Avant de mettre fin à l'appel, M. N a demandé à la représentante quel moyen serait utilisé pour l'informer de l'exécution de l'ordre. Elle l'a informé que si l'opération était exécutée, elle l'aviserait par courriel ou par téléphone et que l'opération figurerait dans son compte le lendemain. Lorsque l'appel a pris fin, M. N s'attendait à ce que la firme confirme l'exécution de son ordre pour l'achat des actions Q. La firme n'a toutefois jamais communiqué avec M. N
Le lendemain, M. N s'est connecté à son compte et a constaté que l'ordre avait été exécuté la veille. La valeur de l'action avait nettement diminué. Inquiet de la baisse de valeur, M. N a vendu ses actions et a subi une perte de 1 100 $. M. N a soutenu que sa perte financière découlait de l'absence de suivi de la part de la firme, car, s'il avait su qu'il détenait des actions Q, il aurait pu les vendre plus tôt.
La firme a admis qu'elle avait omis d'aviser M. N de l'exécution de l'ordre et lui a offert 200 $ en signe de bonne volonté. La firme a refusé d'indemniser M. N pour sa perte, car elle estimait avoir rempli son obligation d'exécuter l'ordre et n'avait aucune autre responsabilité.
Notre enquête nous a permis de conclure que si la représentante avait avisé M. N de l'exécution de l'ordre, ce dernier aurait pu empêcher une perte d'environ 650 $. Selon nos conclusions, nous avons recommandé une indemnisation de 650 $. La firme a accepté notre recommandation et M. N a accepté son offre.

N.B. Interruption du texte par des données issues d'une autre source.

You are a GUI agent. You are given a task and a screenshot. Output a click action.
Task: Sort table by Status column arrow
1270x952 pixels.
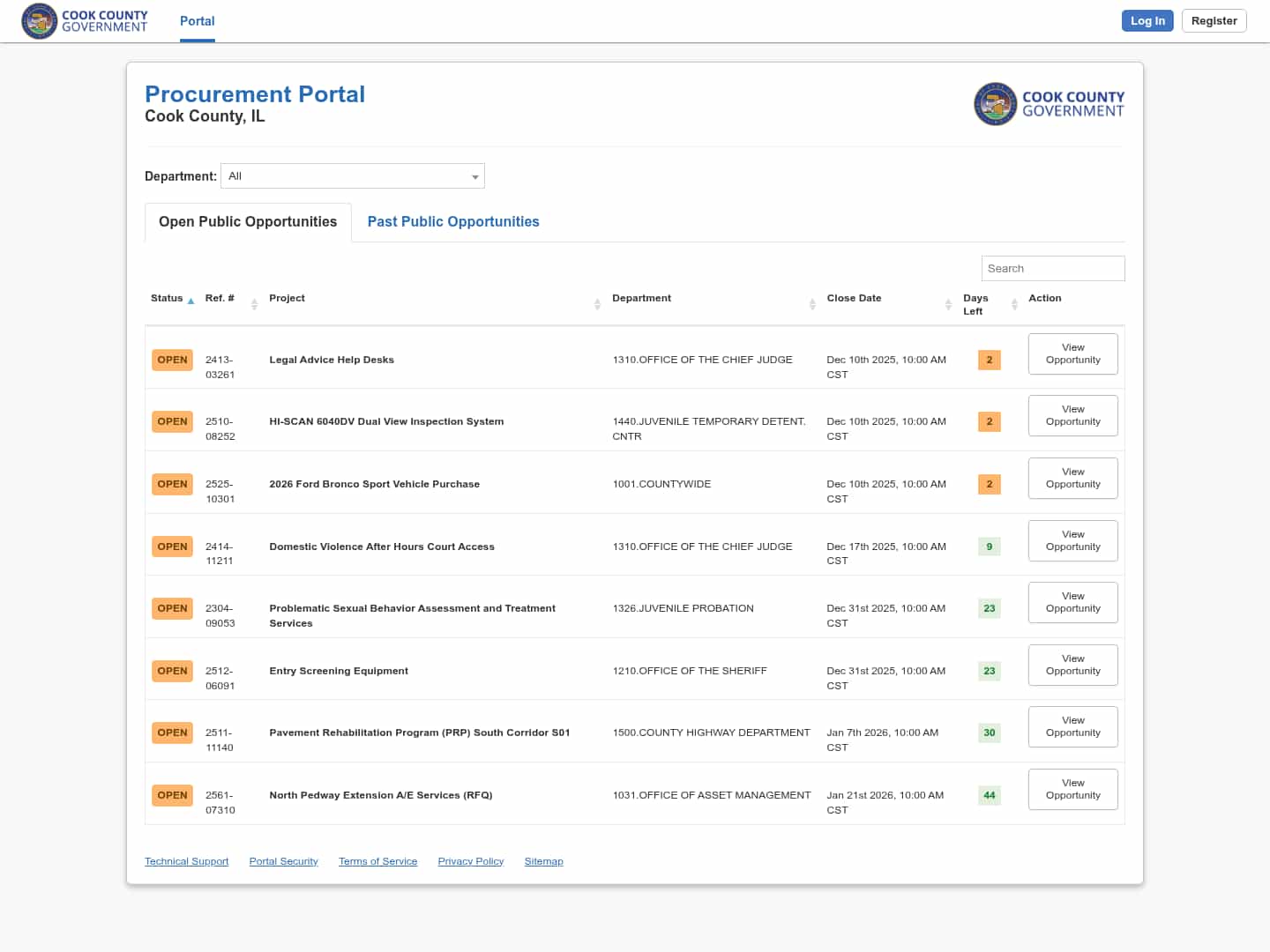[190, 301]
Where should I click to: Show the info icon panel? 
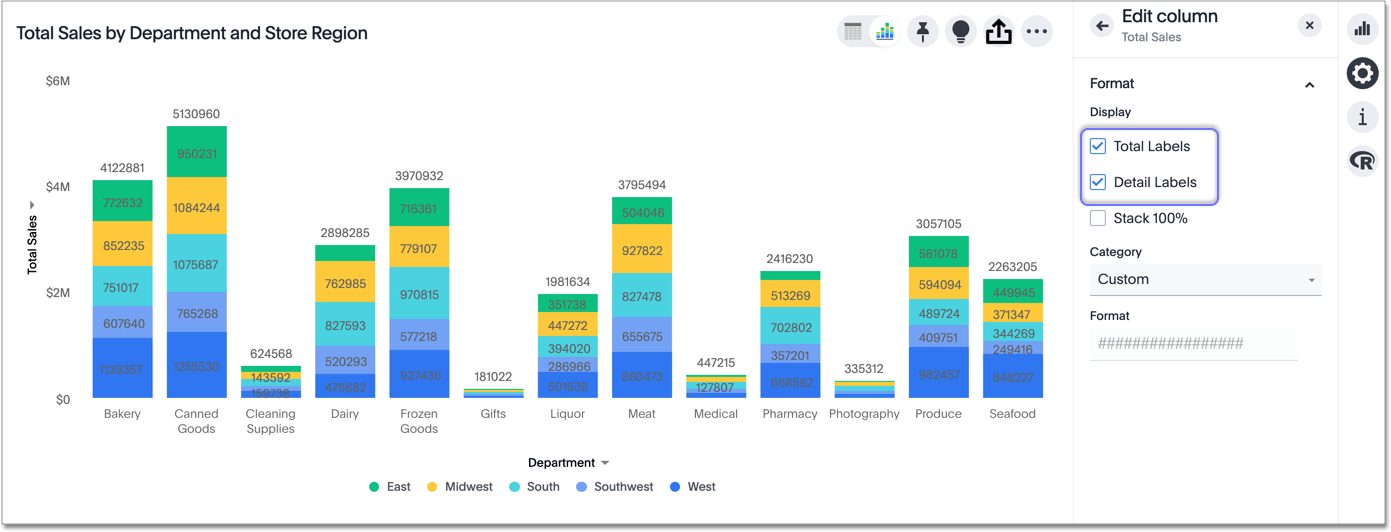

Que faire si vous décidez que l'investissement sans conseils vous convient
- Lisez attentivement votre convention de compte. Vous y trouverez d'importantes divulgations sur les produits de placement et sur le niveau de service que votre firme offre ainsi que les coûts associés. Vous devez être conscient des risques et des avantages associés à l'utilisation du service de leur firme et bien les comprendre.
- Faites preuve d'une grande prudence lorsque vous avez recours à l'effet de levier et que vous négociez des options sur les plateformes de firmes d'exécution d'ordres seulement. Songez toujours à la position dans laquelle vous vous retrouverez si vous perdez accès à la plateforme ou que vous devez satisfaire un appel de marge.
- Songez à ouvrir des comptes sans conseils auprès de plusieurs firmes. Ainsi, si vous ne pouvez accéder à une plateforme, vous pourrez compenser les pertes en en utilisant une autre.
- Vous devez comprendre que les firmes d'exécution d'ordres seulement n'accepteront aucune responsabilité pour vos erreurs ou pour vos mauvais calculs. La firme s'attend à ce que les clients qui investissent sans conseils possèdent les connaissances nécessaires pour se protéger et qu'ils connaissant déjà les risques associés aux placements autonomes. Assurez-vous d'être à l'aise avec l'idée d'être votre propre conseiller en placement.